Credentialed Dietetics Practitioners with Disabilities Get the Job Done

Autobiographies, Disability Culture, and Disability Resources

Clarion Rating: 3 out of 5

Credentialed Dietetics Practitioners with Disabilities Get the Job Done is an insightful healthcare guide to broadening professional understandings of what competence looks like.

Edited by Suzanne Domel Baxter and Cheryl Iny Harris, the transformative healthcare guide Credentialed Dietetics Practitioners with Disabilities Get the Job Done challenges ableist notions that physical, sensory, or hidden differences are impediments to clinical excellence and redefines disability care in terms of specialized expertise.
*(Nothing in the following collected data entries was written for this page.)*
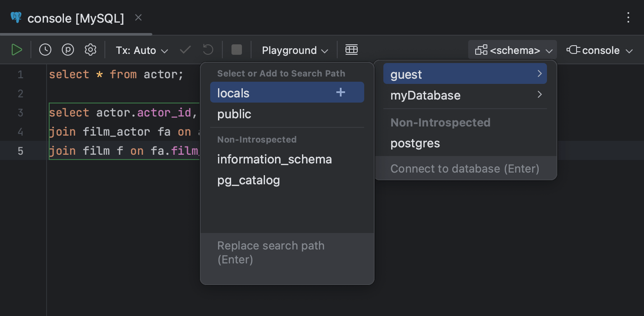Stop execution with the square stop icon
Screen dimensions: 644x316
pyautogui.click(x=236, y=50)
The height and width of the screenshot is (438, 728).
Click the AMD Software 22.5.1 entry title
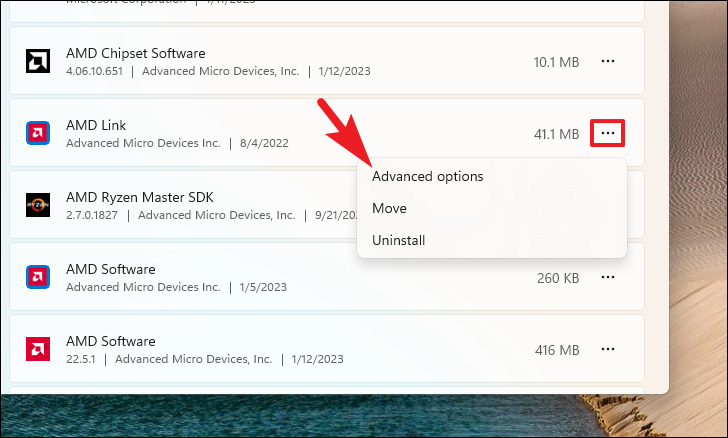click(110, 341)
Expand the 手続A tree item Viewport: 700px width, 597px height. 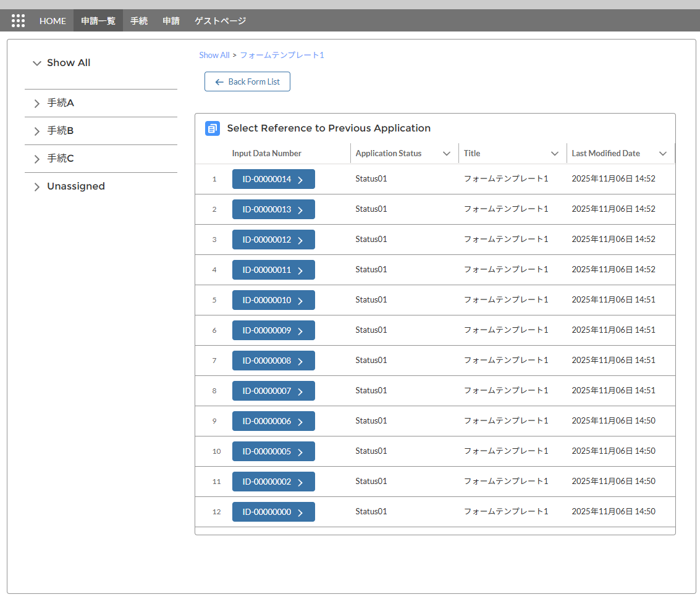point(37,104)
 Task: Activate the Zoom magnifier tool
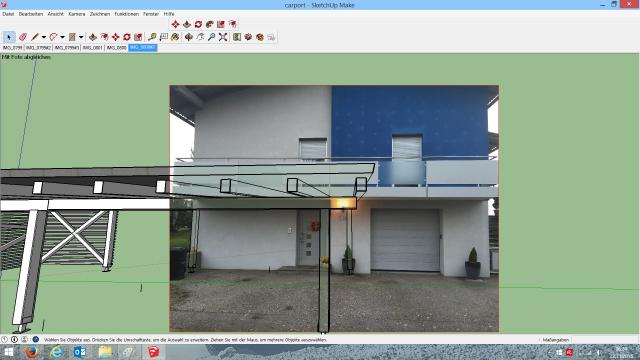pos(211,37)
Drawing on the experiences of credentialed dietetics professionals living with disabilities, this book poses questions about what it means to be a competent healthcare professional when systems are not designed with you in mind. Its personal stories cover a spectrum of visible and invisible disabilities to demonstrate that the barriers within the dietetics profession are often not the disabilities themselves but instead emanate from institutional inflexibility and the pervasive ableism of gatekeepers. The stories are further complemented by eight educational chapters that outline the programs and resources available to assist disabled practitioners in dietetics, including the Disabilities in Nutrition and Dietetics Member Interest Group, vocational rehabilitation programs, and centers for independent living.

The book does an able job of filling an underrepresented niche within healthcare literature. It is full of edifying advice for practitioners on topics including inclusivity and equity. It also encourages individuals with disabilities to enter the dietetics profession.

However, despite the book’s reference to professional pathways, credentialing bodies, and lived career trajectories, it lacks a structured pedagogy and formal academic framework. Indeed, its structural presentation is fragmented, spread across the fifteen varied autobiographical narratives. Further, for a volume that is dedicated to increasing accessibility and inclusion, it is paradoxical that the interior design eschews these principles. The chapters are text heavy, with limited visual hierarchy or infographics to anchor their complex information. This increases the cognitive effort for those with visual fatigue or processing differences and creates barriers for the very practitioners the book seeks to empower.

Still, the book’s narrative credibility is distinguishing. Its personal narratives are authentic, evocative, and illuminating. They convey moments of exclusion, adaptation, and quiet triumph well, mirroring the problem-solving nature of the dietetics profession itself. Indeed, the text is persuasive in contending that the dietetics profession cannot achieve greater equity and healthcare excellence without considering the perspectives of credentialed professionals living with disabilities. It argues with vigor that such practitioners possess invaluable knowledge of the unique physical, sensory, and systemic barriers that are embedded in everyday practice. Their lived experiences function as a form of professional expertise, one that enhances patient care while broadening the dietetics profession’s understanding of what competence looks like.

Existing at the intersection of disability and dietetics literature, the pioneering healthcare guide Credentialed Dietetics Practitioners with Disabilities Get the Job Done foregrounds the lived experiences of credentialed professionals with disabilities.

Reviewed by Taona Ian Chirumarara

Disclosure: This article is not an endorsement, but a review. The publisher of this book provided free copies of the book and paid a small fee to have their book reviewed by a professional reviewer. Foreword Reviews and Clarion Reviews make no guarantee that the publisher will receive a positive review. Foreword Magazine, Inc. is disclosing this in accordance with the Federal Trade Commission’s 16 CFR, Part 255.